To summarize, the President has made 30 trips to 17 countries. But in the past three years only a total of $9 billion has come in.
So the fact remains that during the period 2011-2013, the Philippines was still attracting the lowest level of FDI (foreign direct investments) among the major Asian economies. In that period, China received $975 billion in FDI, Singapore $175.4 billion, Indonesia $56 billion, Malaysia $36.4 billion, Thailand $27.4 billion, and Vietnam $24.7 billion. Almost thrice the FDI in the Philippines.
The trips are not achieving the desired result. The question should be asked: Why?
If the President seriously wants to create jobs, the first and biggest thing he needs to do is to level the playing field and make foreigners feel welcome by removing constitutional limits to foreign ownership, for which not only foreign but also Filipino businessmen have been clamoring. After all, you go where you feel welcome. His opposition to this is impossible to understand. Easing foreign ownership restrictions in key economic sectors is important if the Philippines is to shift from a consumption-led economy to one that is driven by investments and exports. An economic growth anchored on investments and exports is more inclusive and has greater capacity to provide livelihood and jobs to Filipinos.
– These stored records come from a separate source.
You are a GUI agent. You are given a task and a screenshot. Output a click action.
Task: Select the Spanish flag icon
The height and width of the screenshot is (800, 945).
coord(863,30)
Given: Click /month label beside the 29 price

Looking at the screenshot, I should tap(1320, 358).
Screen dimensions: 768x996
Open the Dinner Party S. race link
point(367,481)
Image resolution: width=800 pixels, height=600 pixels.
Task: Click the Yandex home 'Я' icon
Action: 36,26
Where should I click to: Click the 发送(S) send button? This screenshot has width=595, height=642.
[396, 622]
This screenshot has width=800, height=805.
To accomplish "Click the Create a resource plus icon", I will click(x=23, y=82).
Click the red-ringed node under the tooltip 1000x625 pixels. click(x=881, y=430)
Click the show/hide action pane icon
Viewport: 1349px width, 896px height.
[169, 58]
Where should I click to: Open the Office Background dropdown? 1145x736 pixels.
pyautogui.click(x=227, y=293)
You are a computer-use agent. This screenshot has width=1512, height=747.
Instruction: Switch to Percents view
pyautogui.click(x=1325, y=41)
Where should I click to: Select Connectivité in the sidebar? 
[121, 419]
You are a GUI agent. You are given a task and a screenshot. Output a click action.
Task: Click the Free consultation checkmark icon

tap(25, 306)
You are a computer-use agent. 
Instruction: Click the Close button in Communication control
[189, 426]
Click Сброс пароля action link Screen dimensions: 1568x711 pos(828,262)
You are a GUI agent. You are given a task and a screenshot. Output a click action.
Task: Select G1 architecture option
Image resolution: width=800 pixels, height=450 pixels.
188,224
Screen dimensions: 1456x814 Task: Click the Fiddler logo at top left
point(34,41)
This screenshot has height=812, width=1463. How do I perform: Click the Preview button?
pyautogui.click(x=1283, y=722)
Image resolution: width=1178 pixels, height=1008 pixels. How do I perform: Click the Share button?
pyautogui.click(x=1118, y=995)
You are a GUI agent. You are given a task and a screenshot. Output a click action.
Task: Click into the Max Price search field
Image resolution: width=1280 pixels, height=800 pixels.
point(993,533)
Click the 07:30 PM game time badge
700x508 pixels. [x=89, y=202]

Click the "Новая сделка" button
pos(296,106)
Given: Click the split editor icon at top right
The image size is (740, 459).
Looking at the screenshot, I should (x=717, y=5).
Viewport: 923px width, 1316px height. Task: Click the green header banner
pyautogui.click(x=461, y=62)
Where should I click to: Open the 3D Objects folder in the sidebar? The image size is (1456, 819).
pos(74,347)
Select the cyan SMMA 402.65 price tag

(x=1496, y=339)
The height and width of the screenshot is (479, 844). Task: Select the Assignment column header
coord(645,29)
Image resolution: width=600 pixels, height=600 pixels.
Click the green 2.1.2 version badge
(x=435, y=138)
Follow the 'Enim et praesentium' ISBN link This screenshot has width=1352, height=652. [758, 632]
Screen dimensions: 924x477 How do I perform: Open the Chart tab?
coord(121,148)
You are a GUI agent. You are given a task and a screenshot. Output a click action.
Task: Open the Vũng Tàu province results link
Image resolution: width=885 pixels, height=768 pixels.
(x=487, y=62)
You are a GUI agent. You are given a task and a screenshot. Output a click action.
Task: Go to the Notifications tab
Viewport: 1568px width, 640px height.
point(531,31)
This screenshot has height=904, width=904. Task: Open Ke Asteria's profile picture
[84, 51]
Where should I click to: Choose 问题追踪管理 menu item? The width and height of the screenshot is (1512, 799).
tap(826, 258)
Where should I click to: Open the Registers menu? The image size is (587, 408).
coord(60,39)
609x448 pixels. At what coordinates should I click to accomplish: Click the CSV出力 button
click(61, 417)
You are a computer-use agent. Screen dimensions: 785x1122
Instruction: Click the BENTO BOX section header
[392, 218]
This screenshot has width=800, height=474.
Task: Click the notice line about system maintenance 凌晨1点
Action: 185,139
And it must happen if the Philippines is to join the TransPacific Partnership trade deal.
And then there are the dozen issues ever so frequently raised that they hardly need repeating, only addressing and correcting. But to remind the President, here are the top issues:
• Corruption. In this area we give him much credit, and there’s been improvement in the Philippines’ anticorruption ranking. It is now near the upper half (53 percent) of the countries surveyed by Transparency International; it was in the bottom quartile (77 percent) in 2009. He’s put great effort into fighting corruption, but it still proliferates throughout the government, particularly within local governments. Some definite, very positive achievement, but there is so much more to do. It is deterring investment.
• Inadequate infrastructure. The public-private partnership program is finally beginning to take off, but government spending is still woefully slow and insufficient. It just isn’t happening at the speed or the scope needed, as anyone caught on NLEx could tell you.
• Improvements in tax regulations. Congress’ support here is necessary, and promised (the review is being done at committee level), but attention from the leader of the country would accelerate progress. Tied into this are the tax rates, the highest in Southeast Asia. There’s a false belief that a high rate results in high levels of income for the government. It doesn’t. There are numerous examples where lowering tax rates increases government revenues. A much higher value-added tax rate (tax when you spend) accompanied by a much lower income tax rate (don’t pay when you earn) makes considerable sense.
• Hopelessly inefficient bureaucracy. The 165 signatures and two-three years required for approval to build a power plant say it all.
I’d add to those top issues the ones I often hear about: consistency of policies and sanctity of contracts—both violated in this administration (and previous ones). And the ill-thought-out security of tenure. If you can’t fire, you don’t hire. If you can’t fire, there’s no reason to work harder and more efficiently. You can’t compete.
I could go on and on. And I have ever so frequently done so in the past 30 years. It seems to fall on deaf political ears. Promises are made, action doesn’t happen.
The Philippines is doing much better in many areas, but not in those areas mentioned. The result is, no one comes. It gets the least FDI among the major Asian economies. According to Social Weather Stations, some 11.8 million Filipinos don’t have jobs, or have insufficient jobs, and an estimated 12.1 million households are mired in poverty. These are the facts. Time to act on them, not pretend that things are doing just fine.
It’s time to get angry, Mr. President. Face facts, and demand action.
(The FDI data come from the Bangko Sentral ng Pilipinas, Philippine Communications Operations Office, United Nations Conference on Trade and Development, and World Bank.)